As a parent we are less likely to manage our teens’ lives and choices. We are more likely to engage in conversations that focus on what choices they should make based on their values, goals and personal mission statement. It is not always easy to work through a process with our teen when we as a parent have a solid plan that would work. The importance of allowing your teen to work on developing their skills is what builds their self esteem, self worth and self confidence. It helps to encourage their growth to become adults that will create success in their world. We will still be the authoritative parent but know we are much more intentional with our desire to listen with curiosity and to encourage our teen to develop the life skills that will help them to achieve their goals.

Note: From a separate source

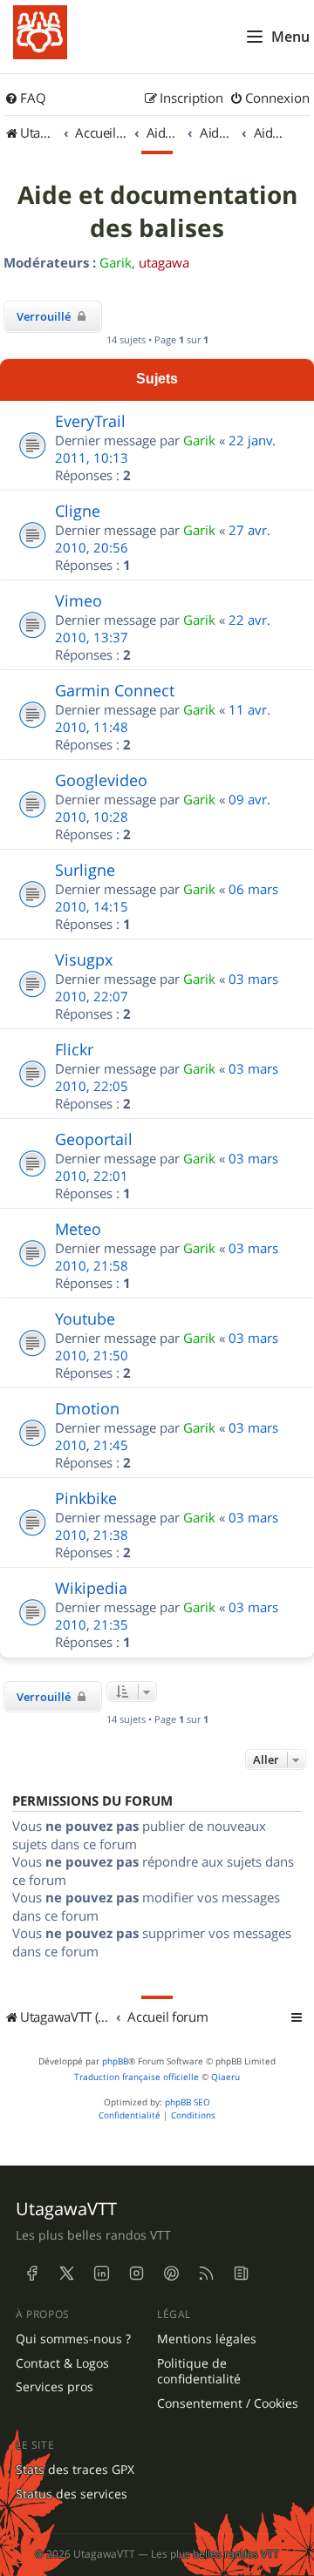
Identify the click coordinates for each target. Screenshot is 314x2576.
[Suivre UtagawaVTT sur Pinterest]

Many parents ask what this might look like. So an example is helpful. Your young tween probably had a curfew or a time that they had to be home. Let’s be honest that time often focused around our needs as a parent because as a tween a parent usually had to drive or pick up your tweens. Well now your teen can drive. I know that there are laws that are enforced on what time a young driver has to be home, but once you move past that, what are the rules of driving your car? What time do they have to be home, are there areas that they are not allowed to drive to, who and how many people are allowed in the car. These are all conversations that parents and teen driver’s have. It is about discussing safety issues and expectations. Along with this discussion should also be the consequences if something is not done. It could be what to do if your teen is going to be late coming home. What is the expectation of your teen and what are the agreed upon consequences if the “rules” are not followed. It is easier to have consequences prior to an event/mishap happening than “dictating” a consequence in the heat of the moment. It is about further developing your teens personal responsibility and accountability for their choices. I know you are thinking it was easier to have a two year old chasing around the house trying to find their shoes than having a teen driving on the road.